I find that tests written like this are the easiest for me to understand – there would typically be a blank line between each distinct section so that scanning through the test it is easy to understand what is going on and I can zoom in more easily on the bit which concerns me at the time.
When there’s expectations on mocks involved in the test then we might end up with the meat of the ‘Then’ step being defined before the ‘When’ section but for other tests it should be possible to keep to the structure.
A lot of the testing I’ve been working on recently has been around mapping data between objects – there’s not that much logic going on but it’s still important to have some sort of verification that we have mapped everything that we need to.
We often end up with a couple of tests which might look something like this:
public void ShouldEnsureThatFemaleCustomerIsMappedCorrectly() { var customer = new Customer() { Gender = Gender.Female Address = new Address(...) } var customerMessage = new CustomerMapper().MapFrom(customer) Assert.AreEqual(CustomerMessage.Gender.Female, customerMessage.Gender); Assert.AreEqual(new Address(..), customerMessage.Address); // and so on... } public void ShouldEnsureThatMaleCustomerIsMappedCorrectly() { var customer = new Customer() { Gender = Gender.Male Address = new Address(...) } var customerMessage = new CustomerMapper().MapFrom(customer) Assert.AreEqual(CustomerMessage.Gender.Male, customerMessage.Gender); Assert.AreEqual(new Address(..), customerMessage.Address); // and so on... }
(For the sake of this example ‘CustomerMessage’ is being auto generated from an xsd)
We’ve got a bit of duplication here – it’s not that bad but if there are changes to the CustomerMessage class, for example, we have more than one place to change.
It is actually possible to refactor this so that we encapsulate nearly everything in the test, but I’ve never found a clean way to do this so that you can still understand the intent of the test.
public void ShouldEnsureThatFemaleCustomerIsMappedCorrectly() { AssertCustomerDetailsAreMappedCorrectly(customer, Gender.Female, CustomerMessage.Gender.Female); } public void ShouldEnsureThatMaleCustomerIsMappedCorrectly() { AssertCustomerDetailsAreMappedCorrectly(customer, Gender.Male, CustomerMessage.Gender.Male); } private void AssertCustomerDetailsAreMappedCorrectly(Customer customer, Gender gender, CustomerMessage.Gender gender) { var customer = new Customer() { Gender = gender, Address = new Address(...) } var customerMessage = new CustomerMapper().MapFrom(customer) Assert.AreEqual(CustomerMessage.Gender.Male, customerMessage.Gender); // and so on... }
(Of course we would be mapping more than just gender normally but gender helps illustrate the pattern that I’ve noticed)

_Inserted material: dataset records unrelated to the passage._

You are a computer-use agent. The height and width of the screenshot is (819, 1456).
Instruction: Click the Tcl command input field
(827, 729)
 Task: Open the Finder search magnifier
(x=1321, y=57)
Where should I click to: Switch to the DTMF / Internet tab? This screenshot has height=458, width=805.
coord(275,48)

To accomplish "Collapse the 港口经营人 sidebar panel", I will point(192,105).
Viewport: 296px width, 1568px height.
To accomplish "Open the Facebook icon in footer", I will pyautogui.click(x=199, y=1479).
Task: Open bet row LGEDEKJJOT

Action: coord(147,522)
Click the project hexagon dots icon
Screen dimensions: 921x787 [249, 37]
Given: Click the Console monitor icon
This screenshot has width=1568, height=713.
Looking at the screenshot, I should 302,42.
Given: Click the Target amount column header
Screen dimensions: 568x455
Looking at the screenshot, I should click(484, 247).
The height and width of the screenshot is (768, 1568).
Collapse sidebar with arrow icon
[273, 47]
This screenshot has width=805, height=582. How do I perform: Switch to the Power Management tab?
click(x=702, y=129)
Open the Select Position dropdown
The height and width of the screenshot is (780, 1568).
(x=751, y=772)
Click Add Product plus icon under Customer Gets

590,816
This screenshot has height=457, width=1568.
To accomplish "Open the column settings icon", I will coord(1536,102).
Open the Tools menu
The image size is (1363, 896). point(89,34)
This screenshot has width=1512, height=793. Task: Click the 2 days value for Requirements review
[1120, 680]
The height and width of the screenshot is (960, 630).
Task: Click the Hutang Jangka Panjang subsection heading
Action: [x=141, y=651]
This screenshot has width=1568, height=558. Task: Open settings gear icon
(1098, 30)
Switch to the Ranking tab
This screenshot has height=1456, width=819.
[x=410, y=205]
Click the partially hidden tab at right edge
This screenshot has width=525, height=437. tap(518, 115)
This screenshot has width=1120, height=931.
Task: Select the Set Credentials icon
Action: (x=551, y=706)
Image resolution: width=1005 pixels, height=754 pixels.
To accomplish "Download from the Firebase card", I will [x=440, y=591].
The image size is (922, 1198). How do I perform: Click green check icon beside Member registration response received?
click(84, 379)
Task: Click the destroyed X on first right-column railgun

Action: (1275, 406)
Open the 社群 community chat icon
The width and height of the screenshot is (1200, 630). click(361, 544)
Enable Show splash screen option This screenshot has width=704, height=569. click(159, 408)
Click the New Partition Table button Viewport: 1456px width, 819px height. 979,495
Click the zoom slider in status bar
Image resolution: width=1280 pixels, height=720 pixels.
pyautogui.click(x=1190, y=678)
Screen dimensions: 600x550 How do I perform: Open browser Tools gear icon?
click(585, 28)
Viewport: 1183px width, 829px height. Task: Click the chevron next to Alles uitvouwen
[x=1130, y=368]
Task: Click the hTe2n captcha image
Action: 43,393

We’ve achieved our goal of reducing duplication but it’s not immediately obvious what we’re testing because that’s encapsulated too. I find with this approach that it’s more difficult to work out what went wrong when the test stops working, so I prefer to refactor to somewhere in between the two extremes.
public void ShouldEnsureThatFemaleCustomerIsMappedCorrectly() { var customer = CreateCustomer(Gender.Female, new Address(...)); var customerMessage = MapCustomerToCustomerMessage(customer); AssertFemaleCustomerDetailsAreMappedCorrectly(customer, customerMessage); } public void ShouldEnsureThatMaleCustomerIsMappedCorrectly() { var customer = CreateCustomer(Gender.Male, new Address(...)); var customerMessage = MapCustomerToCustomerMessage(customer); AssertMaleCustomerDetailsAreMappedCorrectly(customer, customerMessage); } private CustomerMessage MapCustomerToCustomerMessage(Customer customer) { return new CustomerMapper().MapFrom(customer); } private Customer CreateCustomer(Gender gender, Address address) { return new Customer() { Gender = gender, Address = address }; } private void AssertMaleCustomerDetailsAreMappedCorrectly(Customer customer, CustomerMessage customerMessage) { Assert.AreEqual(CustomerMessage.Gender.Male, customerMessage.Gender); // and so on... } private void AssertFemaleCustomerDetailsAreMappedCorrectly(Customer customer, CustomerMessage customerMessage) { Assert.AreEqual(CustomerMessage.Gender.Female, customerMessage.Gender); // and so on... }
Although this results in more code than the 1st approach I like it because there’s a clear three part description of what is going on which will make it easier for me to work out which bit is going wrong. I’ve also split the assertions for Male and Female because I think it makes the test easier to read.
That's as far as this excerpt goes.